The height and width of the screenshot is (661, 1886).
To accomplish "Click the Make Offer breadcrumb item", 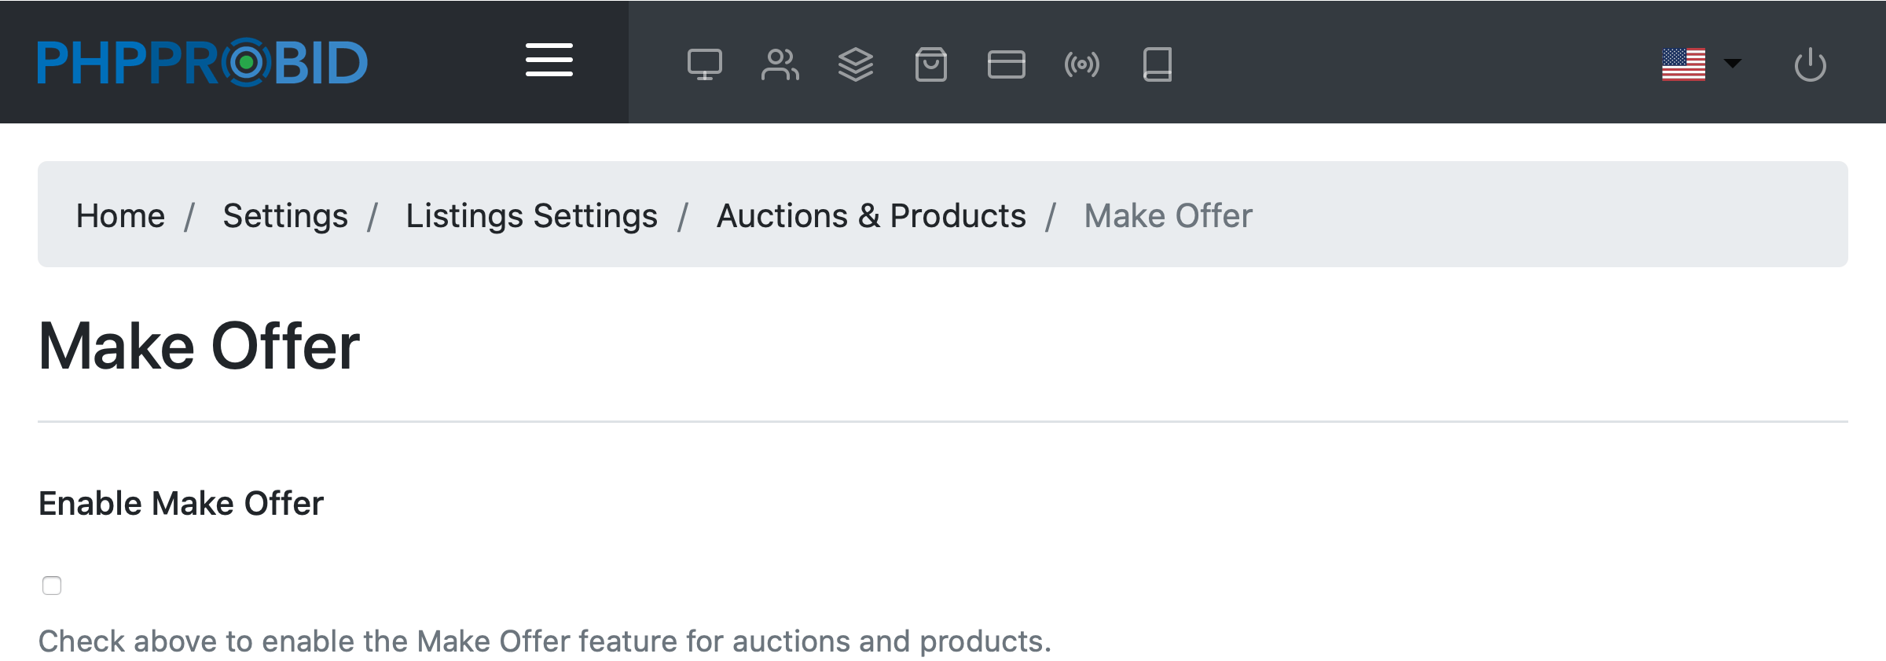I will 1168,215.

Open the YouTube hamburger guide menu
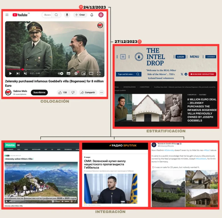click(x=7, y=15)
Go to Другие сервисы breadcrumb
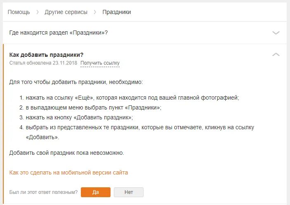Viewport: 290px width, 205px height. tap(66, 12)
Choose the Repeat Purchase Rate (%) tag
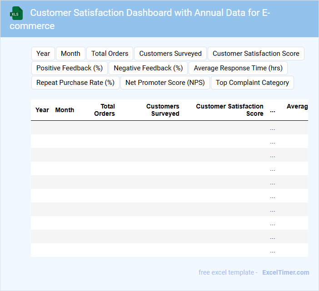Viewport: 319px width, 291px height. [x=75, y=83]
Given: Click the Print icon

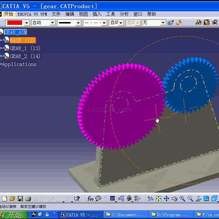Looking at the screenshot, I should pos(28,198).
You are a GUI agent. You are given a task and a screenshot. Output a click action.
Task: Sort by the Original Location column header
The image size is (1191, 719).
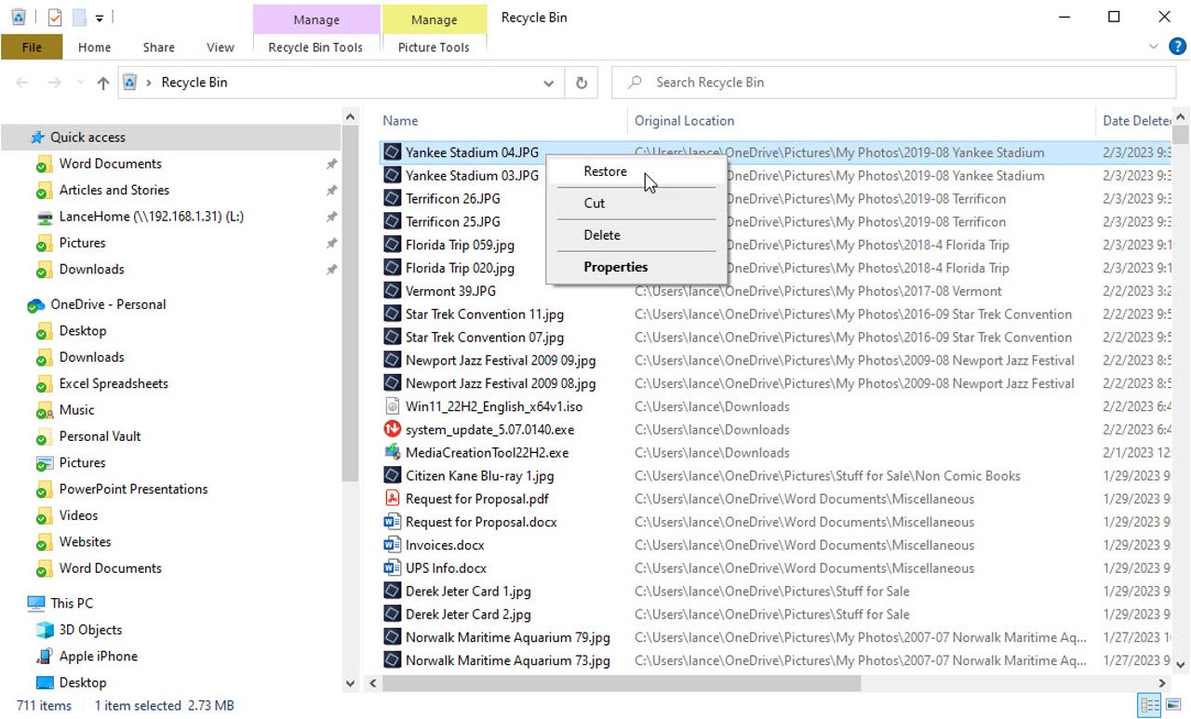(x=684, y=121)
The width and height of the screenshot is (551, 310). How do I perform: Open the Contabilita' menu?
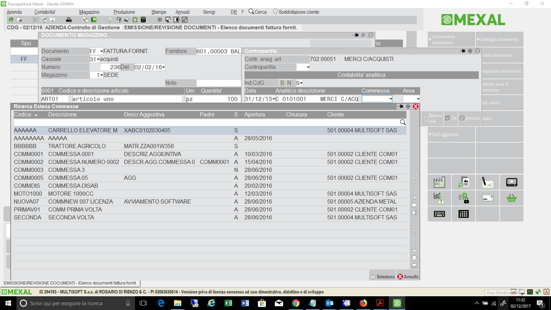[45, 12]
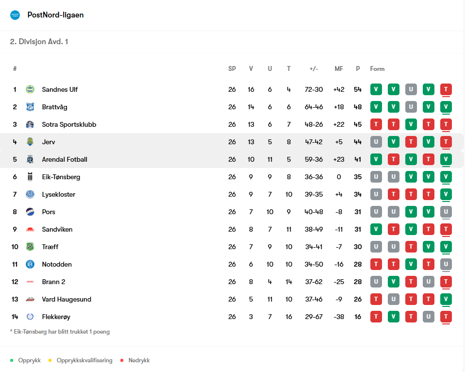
════════
### PROBLEM REQUIREMENTS
Retyping is limited to the line with "You are a GUI" and the lines after it in the material above; give them exactly and leave out the pictures.

### YOUR SOLUTION
You are a GUI agent. You are given a task and a screenshot. Output a click action.
Task: Sort by the Original Location column header
The image size is (1191, 719).
(x=684, y=121)
The width and height of the screenshot is (551, 310). How do I perform: Open the Contabilita' menu?
[45, 12]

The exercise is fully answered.